Farooq’s frustration stems from two main sources. One is that he is out of power having tasted it for six long decades. The second is that he perceives the grand finale of the dynastic rule of the House of Sheikh Abdullah over Kashmir. Farooq is an intelligent man and can visualize what the future unfolds for the country and the State. However, a sceptic about the perpetuation of the dynastic rule not because of any grandiose conspiracy as he thinks against his House but because of the dynamics of contemporary history and elements aspiring to make space for themselves, Farooq in his frustration wants to change the course of history albeit unsuccessfully.

His premonition of the end of the dynastic rule will become deeper and more oppressive with the passage of time. The question is will the people of Kashmir and many among his own party cadres really believe that he has raised the alarm for real reasons? Perhaps not.

Democratic dispensation protects identities and social structures. Only a naïve will believe that a demographic change cannot be brought about even under a democratic dispensation. General Musharraf brought about such a change in Gilgit when Gilgit was under his jackboot. The population of Kashmir Valley was around 35 lakhs in 1947 and today, seven decades later, it is two and a half times more.The income per capita in Kashmir Valley is around Rs.9500/- whereas in Bihar and Odisha it is below Rs. 900/- The birth rate in Kashmir is the highest in the country according to official census records.

After sensitizing the youth of Kashmir to canard like the “threat to identity, conspiracy of changing demography, rescinding of constitutionally provided preferences” and other emotive falsehoods, Farooq wants the Kashmiri youth to take the front row in the organization. He has stepped into the shoes of the ISI.
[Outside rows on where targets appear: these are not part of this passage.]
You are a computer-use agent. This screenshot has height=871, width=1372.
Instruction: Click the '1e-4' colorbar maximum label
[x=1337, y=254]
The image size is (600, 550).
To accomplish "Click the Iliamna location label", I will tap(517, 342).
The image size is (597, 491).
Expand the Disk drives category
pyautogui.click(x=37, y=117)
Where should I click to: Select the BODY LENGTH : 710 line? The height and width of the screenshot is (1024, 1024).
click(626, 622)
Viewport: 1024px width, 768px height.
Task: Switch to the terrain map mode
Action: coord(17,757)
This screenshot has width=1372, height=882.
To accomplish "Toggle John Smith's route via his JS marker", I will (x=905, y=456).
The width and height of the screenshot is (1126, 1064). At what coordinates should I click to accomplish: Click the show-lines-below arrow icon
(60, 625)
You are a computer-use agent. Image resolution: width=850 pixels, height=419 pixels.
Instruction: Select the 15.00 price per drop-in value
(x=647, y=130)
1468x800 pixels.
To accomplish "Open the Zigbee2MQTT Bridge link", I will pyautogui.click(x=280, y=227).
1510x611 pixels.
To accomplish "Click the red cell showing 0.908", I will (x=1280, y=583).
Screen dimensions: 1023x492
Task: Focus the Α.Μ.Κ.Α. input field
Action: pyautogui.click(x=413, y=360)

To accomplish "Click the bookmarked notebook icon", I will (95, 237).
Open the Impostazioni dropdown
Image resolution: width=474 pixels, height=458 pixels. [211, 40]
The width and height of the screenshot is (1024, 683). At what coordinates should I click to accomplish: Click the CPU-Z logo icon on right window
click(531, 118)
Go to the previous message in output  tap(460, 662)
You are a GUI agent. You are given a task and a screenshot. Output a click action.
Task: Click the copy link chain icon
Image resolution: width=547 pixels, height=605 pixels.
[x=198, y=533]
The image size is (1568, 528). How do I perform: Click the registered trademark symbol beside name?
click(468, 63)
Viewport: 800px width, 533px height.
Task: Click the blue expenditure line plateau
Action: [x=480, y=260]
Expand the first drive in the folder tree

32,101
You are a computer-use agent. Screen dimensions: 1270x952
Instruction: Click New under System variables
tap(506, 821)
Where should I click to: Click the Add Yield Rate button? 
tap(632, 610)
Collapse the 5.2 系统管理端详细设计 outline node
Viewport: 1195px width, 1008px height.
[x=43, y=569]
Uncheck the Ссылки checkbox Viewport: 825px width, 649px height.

Farooq is quick to evaluate the Kashmir situation in the context of regional developments. He is aware that Kashmir militancy is on the ebb, Pakistan is no more in a position to sustain an insurgency in Kashmir, the dynastic rule has been rejected by the Indian nation and Kashmiris are against it since long. Therefore, his last bid is to save, as long as he can, the influence of his party. Patronization by Congress for so many decades has finally come to nought and BJP is not going to pocket the blackmail. In the process, a new generation of Kashmiris likes to look at the situation from a broader perspective. All this disturbs Farooq and he is trying the save the sinking ship for which there is hardly any hope.

Farooq is not a fundamentalist. However, he has a clear understanding of the emotionalism of Kashmiris when it comes to religion and Kashmir as a predominantly Islamic state. In order to win the favour of the people, he must play the card of Islam and the threat to Islam from unknown sources. He adopts a dubious way of using religion for retrieving his political decline.

Our lament is that a man who is ultra-modern in his thinking, word and deed, should fail to read the writing on the wall and then try to maintain the dynastic rule by misleading and misusing the youth. He may be doing a service to his dynasty but he is doing a great disservice to his people and to the Kashmir community. He should demonstrate to the entire Muslim world that the strength of Islam is doubled when secular democracy is accepted and followed as the political arrangement of the state. We fail to understand why he is incapable of harnessing his liberalism for the enlightenment and emancipation of Islamic ummah. He is depriving the Muslim community not only in Kashmir but in the entire subcontinent of a unique opportunity of pulling it out of the morass of conservatism and exclusiveness.
(The writer is the former Director of the Centre of Central Asian Studies at Kashmir University).